(Stored data)
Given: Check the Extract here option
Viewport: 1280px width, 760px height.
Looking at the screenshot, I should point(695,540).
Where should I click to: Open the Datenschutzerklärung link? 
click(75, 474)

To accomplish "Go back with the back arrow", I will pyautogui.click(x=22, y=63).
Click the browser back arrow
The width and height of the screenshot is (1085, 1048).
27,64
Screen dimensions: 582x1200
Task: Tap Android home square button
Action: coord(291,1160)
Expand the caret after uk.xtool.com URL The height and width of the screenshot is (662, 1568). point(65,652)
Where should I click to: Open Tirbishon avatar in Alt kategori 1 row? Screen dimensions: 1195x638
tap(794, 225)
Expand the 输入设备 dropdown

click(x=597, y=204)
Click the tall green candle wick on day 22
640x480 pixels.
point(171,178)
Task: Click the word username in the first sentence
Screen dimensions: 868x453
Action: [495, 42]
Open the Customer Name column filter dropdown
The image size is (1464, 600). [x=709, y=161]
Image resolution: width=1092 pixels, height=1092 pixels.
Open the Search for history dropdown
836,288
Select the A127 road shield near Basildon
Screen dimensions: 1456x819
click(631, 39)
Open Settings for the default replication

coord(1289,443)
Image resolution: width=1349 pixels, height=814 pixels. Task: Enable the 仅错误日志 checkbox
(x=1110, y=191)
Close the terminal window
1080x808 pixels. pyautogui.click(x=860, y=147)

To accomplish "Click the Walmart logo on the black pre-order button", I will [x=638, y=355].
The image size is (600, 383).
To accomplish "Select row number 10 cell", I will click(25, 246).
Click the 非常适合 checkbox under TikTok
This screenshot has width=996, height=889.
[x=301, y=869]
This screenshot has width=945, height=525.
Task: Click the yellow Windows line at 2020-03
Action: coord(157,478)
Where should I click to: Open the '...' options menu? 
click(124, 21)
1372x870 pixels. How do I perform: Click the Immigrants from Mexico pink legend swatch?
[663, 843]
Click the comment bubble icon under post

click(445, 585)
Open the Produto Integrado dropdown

TASK DETAILS -
Print all the entries exactly as written.

EXPECTED OUTPUT -
Given: Check the Extract here option
Viewport: 1280px width, 760px height.
Looking at the screenshot, I should point(695,540).
Where should I click to: Open the Datenschutzerklärung link? 
click(75, 474)

To accomplish "Go back with the back arrow", I will pyautogui.click(x=22, y=63).
Click the browser back arrow
The width and height of the screenshot is (1085, 1048).
27,64
Screen dimensions: 582x1200
Task: Tap Android home square button
Action: coord(291,1160)
Expand the caret after uk.xtool.com URL The height and width of the screenshot is (662, 1568). point(65,652)
Where should I click to: Open Tirbishon avatar in Alt kategori 1 row? Screen dimensions: 1195x638
tap(794, 225)
Expand the 输入设备 dropdown

click(x=597, y=204)
Click the tall green candle wick on day 22
640x480 pixels.
point(171,178)
Task: Click the word username in the first sentence
Screen dimensions: 868x453
Action: [495, 42]
Open the Customer Name column filter dropdown
The image size is (1464, 600). [x=709, y=161]
Image resolution: width=1092 pixels, height=1092 pixels.
Open the Search for history dropdown
836,288
Select the A127 road shield near Basildon
Screen dimensions: 1456x819
click(631, 39)
Open Settings for the default replication

coord(1289,443)
Image resolution: width=1349 pixels, height=814 pixels. Task: Enable the 仅错误日志 checkbox
(x=1110, y=191)
Close the terminal window
1080x808 pixels. pyautogui.click(x=860, y=147)

To accomplish "Click the Walmart logo on the black pre-order button", I will [x=638, y=355].
The image size is (600, 383).
To accomplish "Select row number 10 cell", I will click(25, 246).
Click the 非常适合 checkbox under TikTok
This screenshot has width=996, height=889.
[x=301, y=869]
This screenshot has width=945, height=525.
Task: Click the yellow Windows line at 2020-03
Action: coord(157,478)
Where should I click to: Open the '...' options menu? 
click(124, 21)
1372x870 pixels. How do I perform: Click the Immigrants from Mexico pink legend swatch?
[663, 843]
Click the comment bubble icon under post

click(445, 585)
Open the Produto Integrado dropdown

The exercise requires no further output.